Nagoya/Boston Museum of Fine Arts

Staff writer

During the 14th century in northern Europe, the optical realism of still-life painting became popular and it was often used to depict objects of allegorical or symbolic meaning. It was not until much later that artists gradually began to pay more attention to shape, color and motifs, which led to less realistic works, such as those of Post-Impressionist Paul Cezanne (1839-1906) and Giorgio Morandi (1890-1964).

News photo
"Vanitas Still Life" by Cornelis Norbertus Gijsbrechts. © 2011 MUSEUM OF FINE ARTS, BOSTON

The exhibition showcases European and American still-life paintings from the collection of the Museum of Fine Arts in Boston, Massachusetts, and includes 69 works that collectively trace the history and transition of still-life art from the 16th century to today.
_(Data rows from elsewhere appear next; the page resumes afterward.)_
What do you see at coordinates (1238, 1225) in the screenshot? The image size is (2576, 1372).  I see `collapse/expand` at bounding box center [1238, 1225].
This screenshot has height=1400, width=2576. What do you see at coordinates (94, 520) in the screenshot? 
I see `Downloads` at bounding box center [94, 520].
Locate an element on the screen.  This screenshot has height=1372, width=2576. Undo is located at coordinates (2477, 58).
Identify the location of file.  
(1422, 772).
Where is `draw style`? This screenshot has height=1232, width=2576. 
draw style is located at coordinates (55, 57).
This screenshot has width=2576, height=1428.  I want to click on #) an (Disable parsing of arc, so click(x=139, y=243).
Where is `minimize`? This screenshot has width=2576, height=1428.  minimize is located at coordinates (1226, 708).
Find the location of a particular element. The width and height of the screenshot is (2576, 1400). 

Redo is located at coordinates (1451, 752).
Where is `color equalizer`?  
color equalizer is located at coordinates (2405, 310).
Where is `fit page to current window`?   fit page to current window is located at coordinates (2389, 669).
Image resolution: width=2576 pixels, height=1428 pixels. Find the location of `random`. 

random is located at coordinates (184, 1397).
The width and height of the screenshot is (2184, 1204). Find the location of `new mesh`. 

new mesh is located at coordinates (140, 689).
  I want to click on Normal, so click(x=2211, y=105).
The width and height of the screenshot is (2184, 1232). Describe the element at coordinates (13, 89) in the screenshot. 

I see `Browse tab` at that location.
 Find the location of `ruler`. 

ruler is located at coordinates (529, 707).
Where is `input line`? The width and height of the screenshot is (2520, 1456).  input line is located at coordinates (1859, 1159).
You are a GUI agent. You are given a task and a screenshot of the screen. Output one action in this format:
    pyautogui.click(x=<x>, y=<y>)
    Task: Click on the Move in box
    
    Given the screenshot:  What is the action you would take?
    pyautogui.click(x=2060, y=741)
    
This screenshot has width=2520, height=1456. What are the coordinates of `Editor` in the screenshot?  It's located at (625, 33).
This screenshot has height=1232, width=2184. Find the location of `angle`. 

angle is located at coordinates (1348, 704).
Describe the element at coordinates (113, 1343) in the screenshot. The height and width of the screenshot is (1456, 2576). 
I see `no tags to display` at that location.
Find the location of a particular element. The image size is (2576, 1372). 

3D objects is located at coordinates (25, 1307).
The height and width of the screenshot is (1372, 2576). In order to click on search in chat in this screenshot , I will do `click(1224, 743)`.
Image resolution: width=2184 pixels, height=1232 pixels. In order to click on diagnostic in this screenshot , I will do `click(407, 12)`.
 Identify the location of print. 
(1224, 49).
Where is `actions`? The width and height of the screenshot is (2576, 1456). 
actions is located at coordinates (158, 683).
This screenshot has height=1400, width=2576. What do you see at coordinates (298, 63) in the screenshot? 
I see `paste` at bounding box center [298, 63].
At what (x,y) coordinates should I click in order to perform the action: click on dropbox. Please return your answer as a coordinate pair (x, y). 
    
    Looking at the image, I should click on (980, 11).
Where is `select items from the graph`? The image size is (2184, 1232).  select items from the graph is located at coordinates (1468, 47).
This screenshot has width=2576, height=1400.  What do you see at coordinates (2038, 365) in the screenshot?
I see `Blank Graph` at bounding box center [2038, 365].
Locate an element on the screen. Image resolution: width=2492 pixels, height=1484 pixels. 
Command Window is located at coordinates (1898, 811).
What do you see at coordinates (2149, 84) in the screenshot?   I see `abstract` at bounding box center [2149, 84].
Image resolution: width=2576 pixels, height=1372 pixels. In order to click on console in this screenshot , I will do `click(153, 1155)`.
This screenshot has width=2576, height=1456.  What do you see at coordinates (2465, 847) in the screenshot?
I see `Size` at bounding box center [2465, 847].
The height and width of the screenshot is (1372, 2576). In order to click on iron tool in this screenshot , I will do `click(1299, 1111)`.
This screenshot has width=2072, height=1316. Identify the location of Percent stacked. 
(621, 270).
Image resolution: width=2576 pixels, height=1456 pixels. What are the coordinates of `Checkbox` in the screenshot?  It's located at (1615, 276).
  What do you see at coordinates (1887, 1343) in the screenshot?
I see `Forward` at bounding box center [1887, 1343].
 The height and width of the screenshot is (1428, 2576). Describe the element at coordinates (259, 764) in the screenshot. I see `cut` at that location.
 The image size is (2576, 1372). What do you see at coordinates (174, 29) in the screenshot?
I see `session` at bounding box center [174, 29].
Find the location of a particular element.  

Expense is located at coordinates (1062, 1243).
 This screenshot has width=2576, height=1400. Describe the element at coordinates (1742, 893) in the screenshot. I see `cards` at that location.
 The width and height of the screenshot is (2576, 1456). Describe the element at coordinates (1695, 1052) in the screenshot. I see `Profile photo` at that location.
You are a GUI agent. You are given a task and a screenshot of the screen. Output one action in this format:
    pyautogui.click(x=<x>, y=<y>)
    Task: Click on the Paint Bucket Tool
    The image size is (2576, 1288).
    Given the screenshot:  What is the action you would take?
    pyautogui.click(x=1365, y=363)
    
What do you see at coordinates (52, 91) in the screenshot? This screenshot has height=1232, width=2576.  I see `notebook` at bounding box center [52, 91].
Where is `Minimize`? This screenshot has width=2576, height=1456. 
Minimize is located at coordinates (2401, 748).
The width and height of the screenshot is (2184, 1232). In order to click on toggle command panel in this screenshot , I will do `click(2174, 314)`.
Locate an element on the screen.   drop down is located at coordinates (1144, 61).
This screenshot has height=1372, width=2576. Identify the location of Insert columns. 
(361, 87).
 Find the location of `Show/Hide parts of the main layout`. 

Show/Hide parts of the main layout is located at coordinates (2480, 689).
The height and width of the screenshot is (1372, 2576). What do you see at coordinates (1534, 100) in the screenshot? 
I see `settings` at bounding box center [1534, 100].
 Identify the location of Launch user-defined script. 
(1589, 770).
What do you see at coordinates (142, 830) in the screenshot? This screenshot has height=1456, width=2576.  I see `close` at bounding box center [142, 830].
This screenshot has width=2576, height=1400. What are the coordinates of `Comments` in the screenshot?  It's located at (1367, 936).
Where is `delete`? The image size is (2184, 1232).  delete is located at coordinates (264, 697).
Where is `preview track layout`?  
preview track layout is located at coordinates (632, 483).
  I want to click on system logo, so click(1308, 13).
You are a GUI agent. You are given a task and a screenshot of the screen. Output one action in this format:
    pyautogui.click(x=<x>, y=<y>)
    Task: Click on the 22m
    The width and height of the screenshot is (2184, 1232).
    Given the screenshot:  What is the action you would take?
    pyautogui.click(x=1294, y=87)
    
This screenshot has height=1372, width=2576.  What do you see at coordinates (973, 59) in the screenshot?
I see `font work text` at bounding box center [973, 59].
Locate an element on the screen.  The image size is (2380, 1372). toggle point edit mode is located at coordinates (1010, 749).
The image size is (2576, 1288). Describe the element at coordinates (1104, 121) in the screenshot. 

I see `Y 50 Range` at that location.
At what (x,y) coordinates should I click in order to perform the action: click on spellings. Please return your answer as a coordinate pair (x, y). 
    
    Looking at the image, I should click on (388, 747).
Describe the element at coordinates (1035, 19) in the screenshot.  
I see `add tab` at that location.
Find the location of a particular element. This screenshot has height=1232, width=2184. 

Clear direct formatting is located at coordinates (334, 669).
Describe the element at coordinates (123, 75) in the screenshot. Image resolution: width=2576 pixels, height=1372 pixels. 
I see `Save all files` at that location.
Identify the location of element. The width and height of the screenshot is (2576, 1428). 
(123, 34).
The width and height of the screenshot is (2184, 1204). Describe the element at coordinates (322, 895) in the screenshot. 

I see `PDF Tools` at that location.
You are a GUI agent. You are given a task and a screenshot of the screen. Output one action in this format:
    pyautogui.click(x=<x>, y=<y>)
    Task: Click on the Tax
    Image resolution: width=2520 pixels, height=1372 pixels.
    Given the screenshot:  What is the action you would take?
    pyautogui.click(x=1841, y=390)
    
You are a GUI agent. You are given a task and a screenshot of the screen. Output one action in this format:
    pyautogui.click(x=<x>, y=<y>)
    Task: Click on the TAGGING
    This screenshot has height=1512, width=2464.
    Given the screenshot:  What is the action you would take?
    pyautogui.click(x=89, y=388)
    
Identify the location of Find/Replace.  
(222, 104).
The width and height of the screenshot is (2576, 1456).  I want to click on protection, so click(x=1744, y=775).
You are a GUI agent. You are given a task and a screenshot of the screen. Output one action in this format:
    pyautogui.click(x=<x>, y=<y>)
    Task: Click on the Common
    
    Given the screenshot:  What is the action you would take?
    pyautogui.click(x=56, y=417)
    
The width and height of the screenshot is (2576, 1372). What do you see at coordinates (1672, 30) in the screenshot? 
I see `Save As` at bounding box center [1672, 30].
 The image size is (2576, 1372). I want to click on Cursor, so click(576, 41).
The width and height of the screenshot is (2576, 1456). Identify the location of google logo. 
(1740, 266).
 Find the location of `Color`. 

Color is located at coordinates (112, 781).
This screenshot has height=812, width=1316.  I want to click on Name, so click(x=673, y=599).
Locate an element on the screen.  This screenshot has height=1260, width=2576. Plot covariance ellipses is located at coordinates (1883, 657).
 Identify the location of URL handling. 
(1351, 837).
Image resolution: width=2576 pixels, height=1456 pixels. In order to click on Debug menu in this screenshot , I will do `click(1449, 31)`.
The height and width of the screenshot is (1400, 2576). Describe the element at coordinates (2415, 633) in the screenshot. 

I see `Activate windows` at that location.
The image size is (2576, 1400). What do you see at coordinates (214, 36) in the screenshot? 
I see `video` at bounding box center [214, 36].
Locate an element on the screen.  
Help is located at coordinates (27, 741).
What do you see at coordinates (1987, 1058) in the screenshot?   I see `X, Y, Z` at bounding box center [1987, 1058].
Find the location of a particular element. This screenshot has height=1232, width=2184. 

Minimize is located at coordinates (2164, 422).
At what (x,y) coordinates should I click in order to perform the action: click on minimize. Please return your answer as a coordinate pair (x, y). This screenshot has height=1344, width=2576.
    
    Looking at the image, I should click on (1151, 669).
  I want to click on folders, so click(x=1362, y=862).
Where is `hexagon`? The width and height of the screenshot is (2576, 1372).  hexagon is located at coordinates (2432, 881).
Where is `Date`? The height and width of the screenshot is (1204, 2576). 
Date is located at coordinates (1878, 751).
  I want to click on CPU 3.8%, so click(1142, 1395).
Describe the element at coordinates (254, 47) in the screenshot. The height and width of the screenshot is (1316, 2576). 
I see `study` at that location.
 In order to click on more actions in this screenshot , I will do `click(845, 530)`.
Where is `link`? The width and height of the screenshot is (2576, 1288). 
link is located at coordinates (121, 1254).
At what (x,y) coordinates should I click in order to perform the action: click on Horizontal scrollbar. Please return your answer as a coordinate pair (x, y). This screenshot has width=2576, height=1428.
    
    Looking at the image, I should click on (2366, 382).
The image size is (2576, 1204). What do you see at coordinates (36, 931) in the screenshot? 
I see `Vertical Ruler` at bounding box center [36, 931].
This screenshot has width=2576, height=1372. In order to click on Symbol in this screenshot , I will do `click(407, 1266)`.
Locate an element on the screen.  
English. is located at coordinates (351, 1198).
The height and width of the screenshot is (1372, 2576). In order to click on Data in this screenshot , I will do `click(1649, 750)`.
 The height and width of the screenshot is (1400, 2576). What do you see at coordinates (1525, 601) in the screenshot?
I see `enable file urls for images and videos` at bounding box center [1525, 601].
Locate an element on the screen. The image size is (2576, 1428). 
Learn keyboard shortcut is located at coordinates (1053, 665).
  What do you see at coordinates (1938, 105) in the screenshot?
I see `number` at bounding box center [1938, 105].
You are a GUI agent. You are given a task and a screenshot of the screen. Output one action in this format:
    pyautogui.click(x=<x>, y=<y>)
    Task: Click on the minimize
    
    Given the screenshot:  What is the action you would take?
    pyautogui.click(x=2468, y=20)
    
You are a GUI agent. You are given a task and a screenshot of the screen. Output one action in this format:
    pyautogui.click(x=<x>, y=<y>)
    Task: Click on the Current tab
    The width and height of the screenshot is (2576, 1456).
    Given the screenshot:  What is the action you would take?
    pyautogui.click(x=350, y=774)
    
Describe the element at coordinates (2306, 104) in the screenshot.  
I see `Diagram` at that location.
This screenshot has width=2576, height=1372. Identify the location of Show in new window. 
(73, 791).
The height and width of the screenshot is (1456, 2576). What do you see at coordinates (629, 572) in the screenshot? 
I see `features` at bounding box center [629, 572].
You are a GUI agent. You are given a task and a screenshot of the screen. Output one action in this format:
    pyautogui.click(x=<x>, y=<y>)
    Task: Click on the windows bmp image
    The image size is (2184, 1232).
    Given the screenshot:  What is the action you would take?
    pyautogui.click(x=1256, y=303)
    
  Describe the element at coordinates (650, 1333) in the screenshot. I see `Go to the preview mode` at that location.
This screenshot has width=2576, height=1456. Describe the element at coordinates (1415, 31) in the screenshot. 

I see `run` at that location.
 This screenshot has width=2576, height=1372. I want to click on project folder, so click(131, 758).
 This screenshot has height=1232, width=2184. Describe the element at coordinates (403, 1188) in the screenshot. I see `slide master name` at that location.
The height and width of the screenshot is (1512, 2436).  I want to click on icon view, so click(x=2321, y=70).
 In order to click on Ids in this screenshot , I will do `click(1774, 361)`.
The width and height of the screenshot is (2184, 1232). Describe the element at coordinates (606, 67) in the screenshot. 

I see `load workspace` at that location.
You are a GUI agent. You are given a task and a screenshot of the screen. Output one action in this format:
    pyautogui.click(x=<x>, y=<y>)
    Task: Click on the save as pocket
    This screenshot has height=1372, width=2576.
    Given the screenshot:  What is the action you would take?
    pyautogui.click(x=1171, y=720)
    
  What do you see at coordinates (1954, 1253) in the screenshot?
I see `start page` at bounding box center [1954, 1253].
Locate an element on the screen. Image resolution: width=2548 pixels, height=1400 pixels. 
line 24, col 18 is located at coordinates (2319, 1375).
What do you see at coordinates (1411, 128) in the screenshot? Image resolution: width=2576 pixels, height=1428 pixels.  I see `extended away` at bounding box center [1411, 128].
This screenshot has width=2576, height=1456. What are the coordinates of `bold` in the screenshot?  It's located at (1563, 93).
In addition to the paintings, there is also a section on ceramics and crafts; Sept. 17-Feb. 19, 2012.

Nagoya/Boston Museum of Fine Arts; (052) 684-0101; 1-1-1 Kanayama-cho, Naka-ku, Nagoya-shi; in front of Kanayama Station (South Exit), Meijo or JR Tokaido lines. 10 a.m.-7 p.m. (Sat., Sun., and holidays, till 5 p.m.) ¥1,200. Closed Mon., Dec. 26-Jan. 1; open holidays and closed the following day. www.nagoya-boston.or.jp.